Modern GPUs for AI and HPC applications come with a finite amount of high-bandwidth memory (HBM) built into the device, limiting their performance in AI and other workloads. However, new tech will allow companies to expand GPU memory capacity by slotting in more memory with devices connected to the PCIe bus instead of being limited to the memory built into the GPU — it even allows using SSDs for memory capacity expansion, too. Panmnesia, a company backed by South Korea's renowned KAIST research institute, has developed a low-latency CXL IP that could be used to expand GPU memory using CXL memory expanders.
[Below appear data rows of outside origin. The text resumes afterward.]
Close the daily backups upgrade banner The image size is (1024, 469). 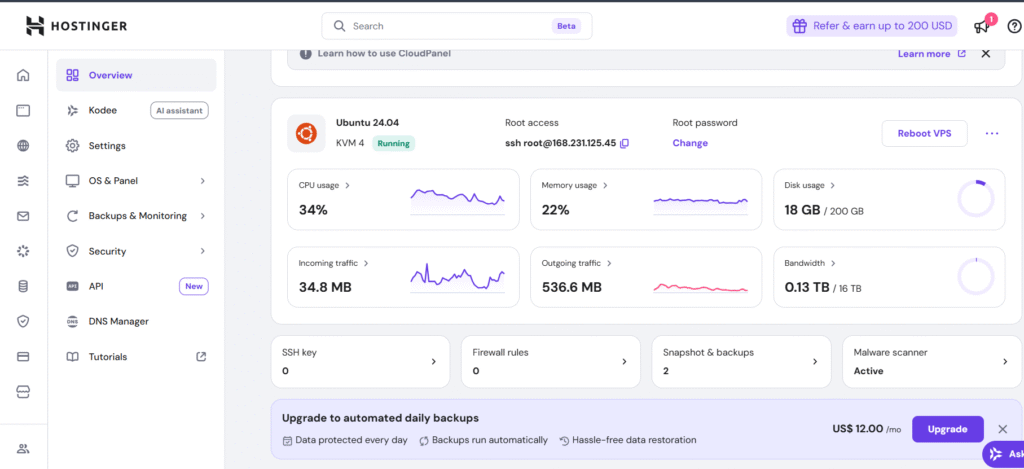tap(1002, 429)
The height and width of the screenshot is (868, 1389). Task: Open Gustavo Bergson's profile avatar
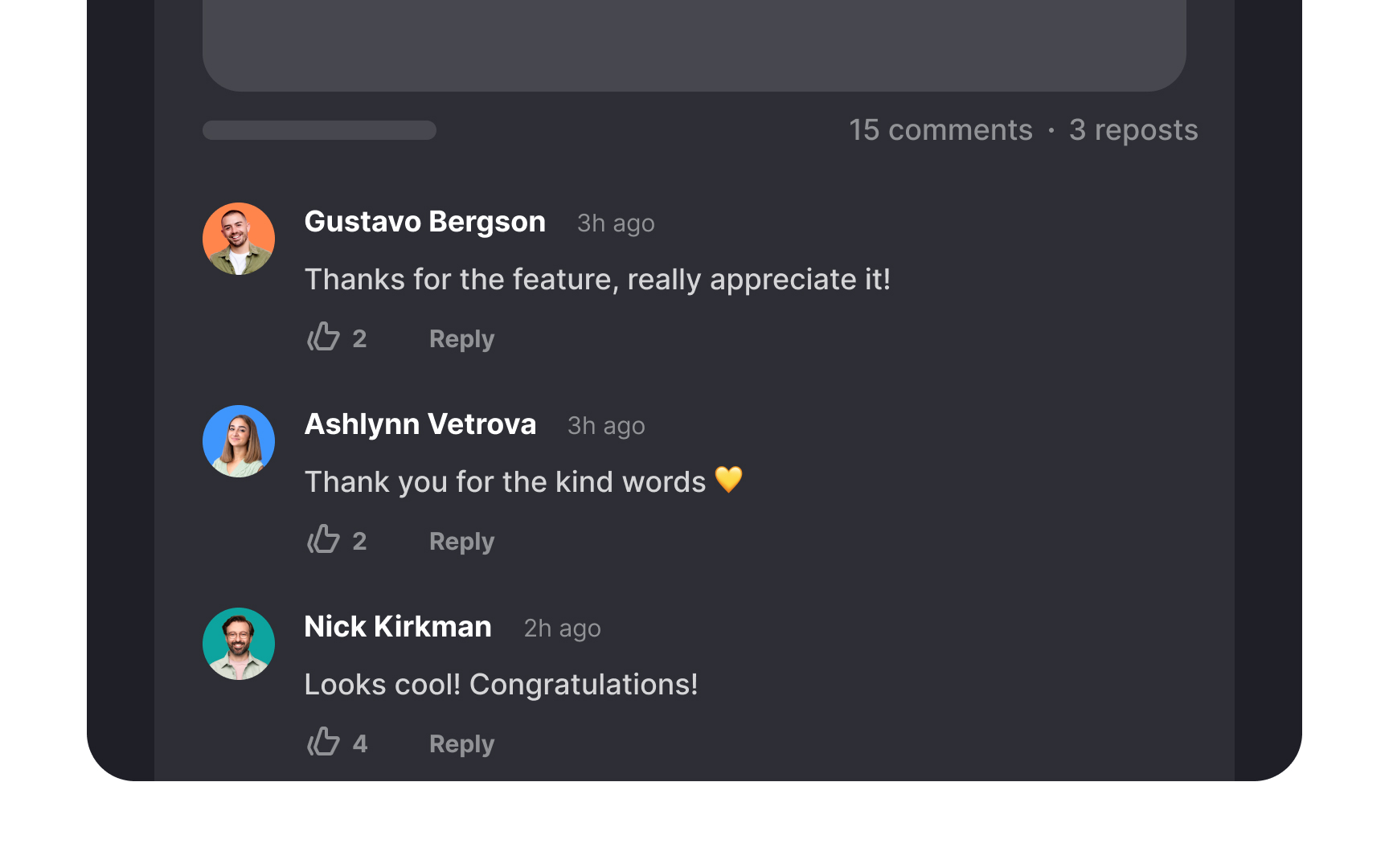click(x=238, y=239)
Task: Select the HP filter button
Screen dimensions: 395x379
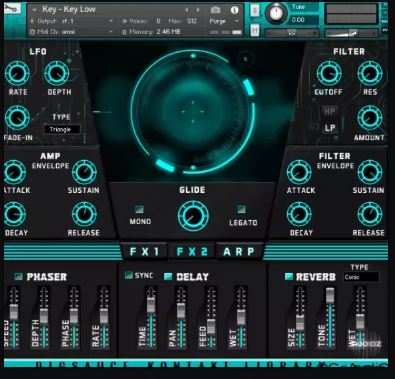Action: (329, 112)
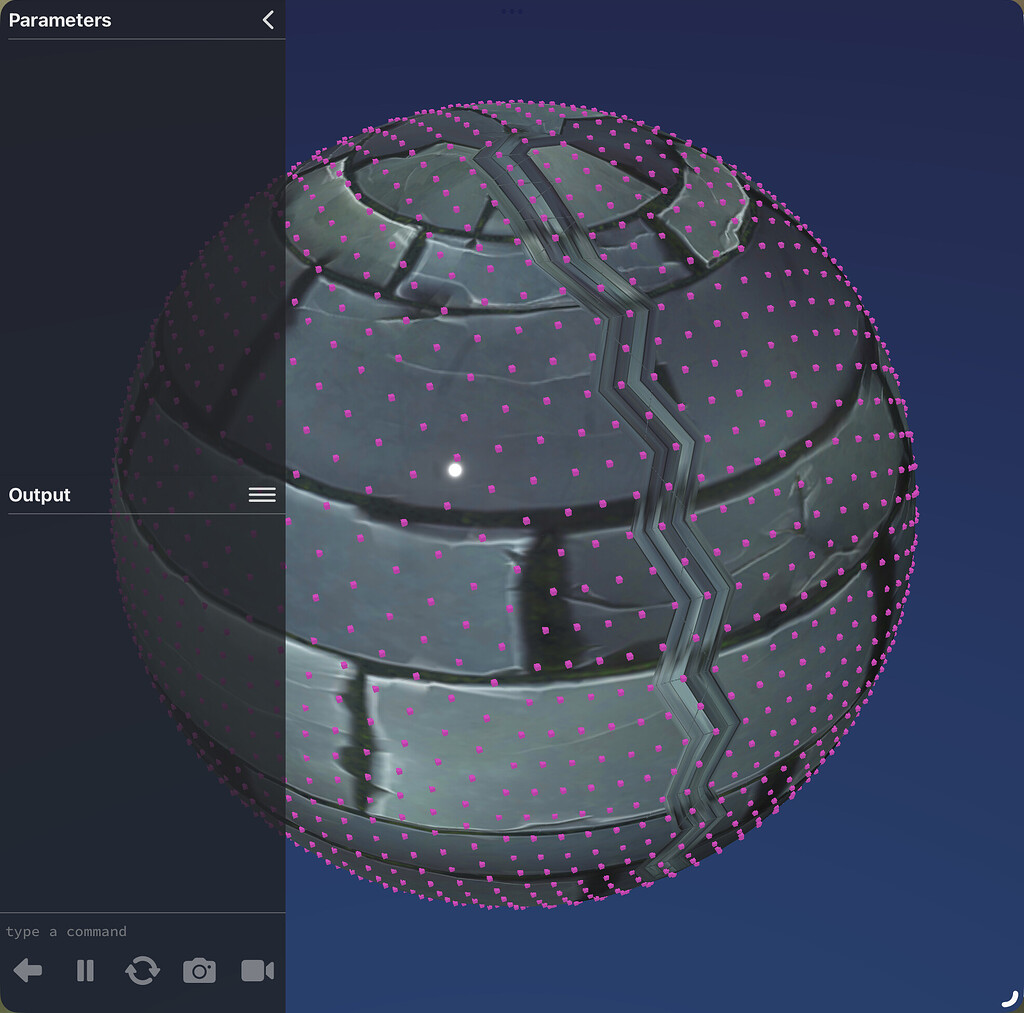1024x1013 pixels.
Task: Go back using the arrow button
Action: (x=28, y=970)
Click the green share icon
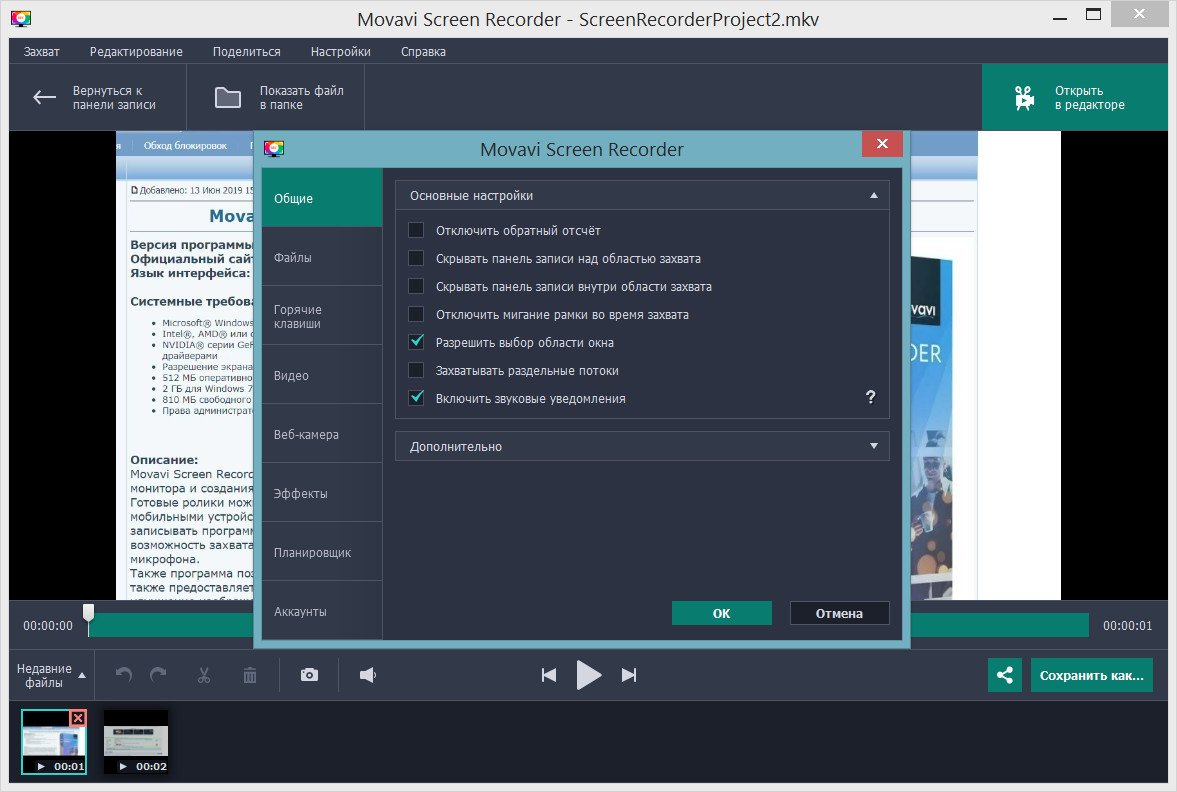The image size is (1177, 792). click(x=1004, y=675)
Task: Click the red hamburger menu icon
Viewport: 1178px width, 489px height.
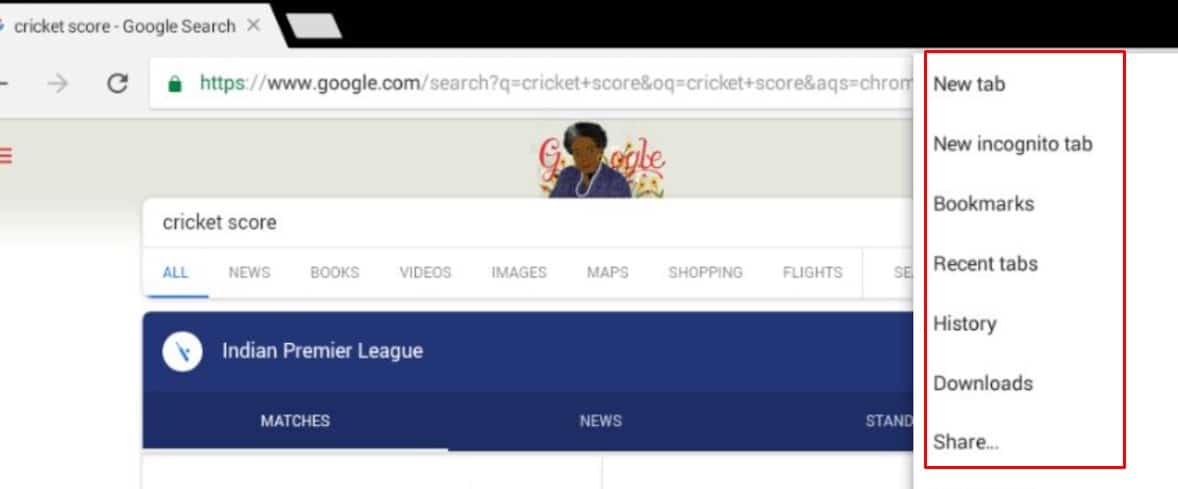Action: pyautogui.click(x=6, y=155)
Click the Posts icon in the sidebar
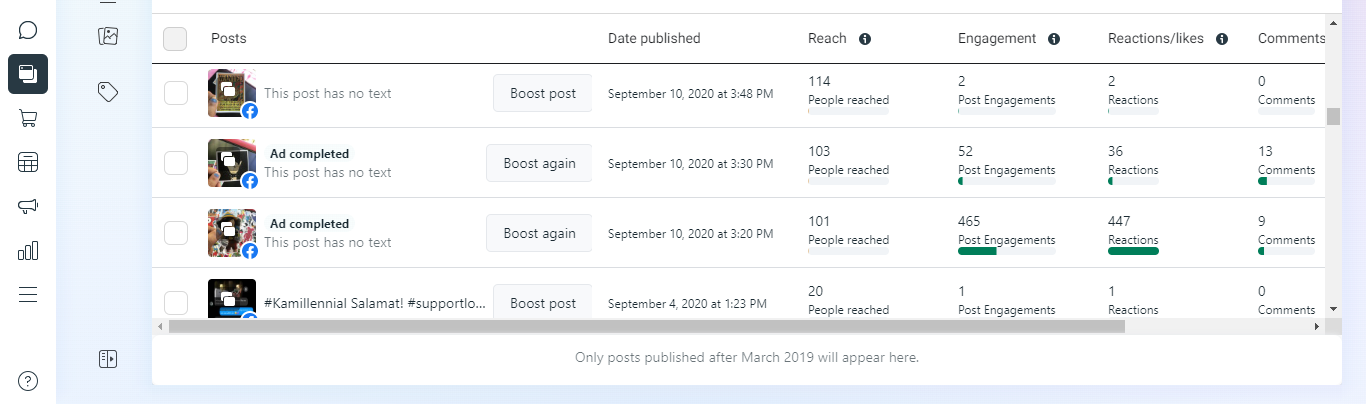The image size is (1366, 404). (x=28, y=74)
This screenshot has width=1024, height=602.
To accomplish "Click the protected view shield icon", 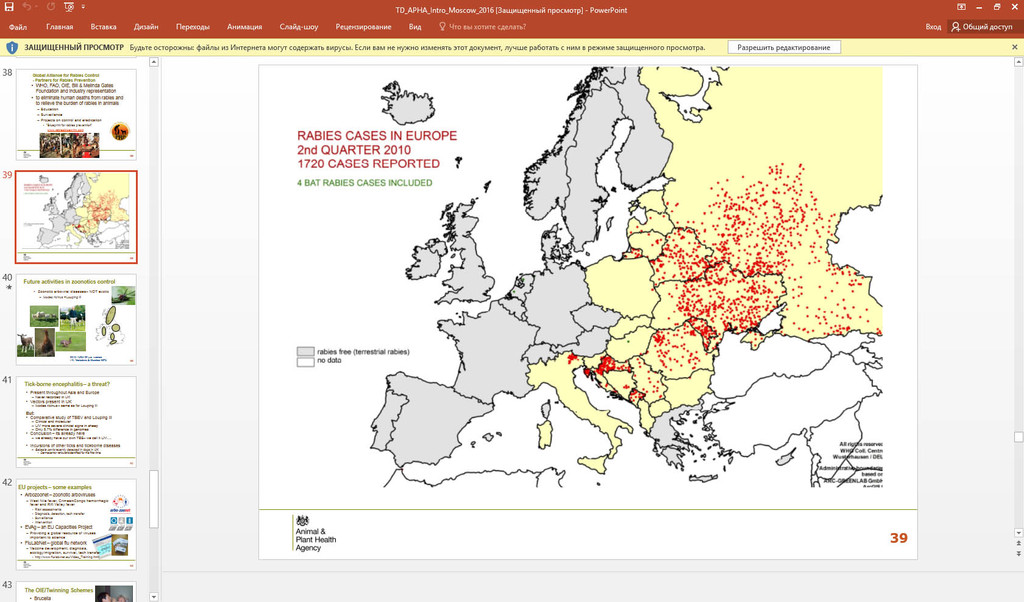I will point(11,47).
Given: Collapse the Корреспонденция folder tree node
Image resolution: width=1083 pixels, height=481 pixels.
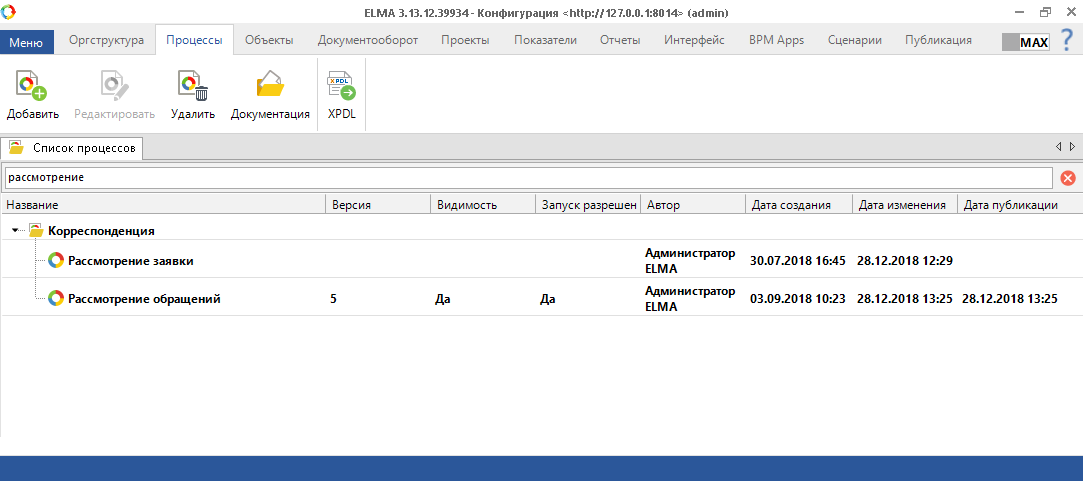Looking at the screenshot, I should coord(15,231).
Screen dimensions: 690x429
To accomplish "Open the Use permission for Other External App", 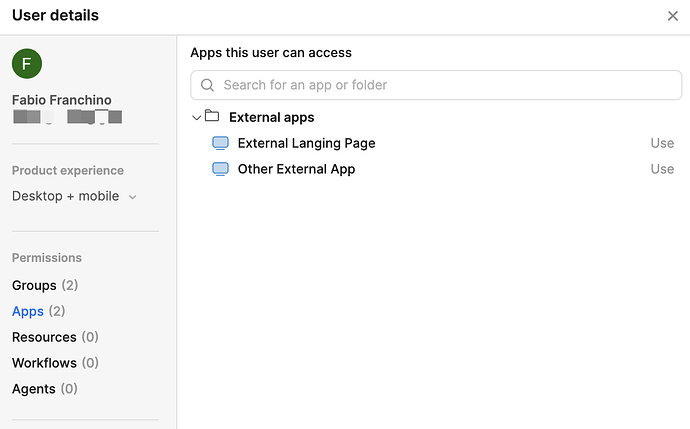I will (662, 169).
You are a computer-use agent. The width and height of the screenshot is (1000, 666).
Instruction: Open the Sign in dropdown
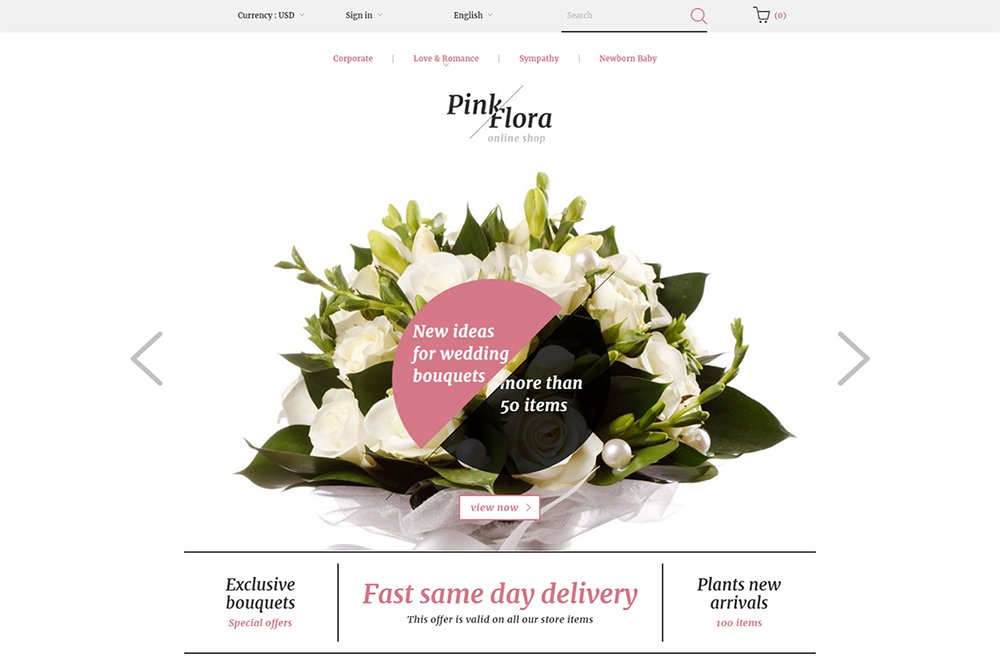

The memory requirements of more advanced datasets for AI training are growing rapidly, which means that AI companies either have to buy new GPUs, use less sophisticated datasets, or use CPU memory at the cost of performance. Although CXL is a protocol that formally works on top of a PCIe link, thus enabling users to connect more memory to a system via the PCIe bus, the technology has to be recognized by an ASIC and its subsystem, so just adding a CXL controller is not enough to make the technology work, especially on a GPU.
Panmnesia faced challenges integrating CXL for GPU memory expansion due to the absence of a CXL logic fabric and subsystems that support DRAM and/or SSD endpoints in GPUs. In addition, GPU cache and memory subsystems do not recognize any expansions except unified virtual memory (UVM), which tends to be slow.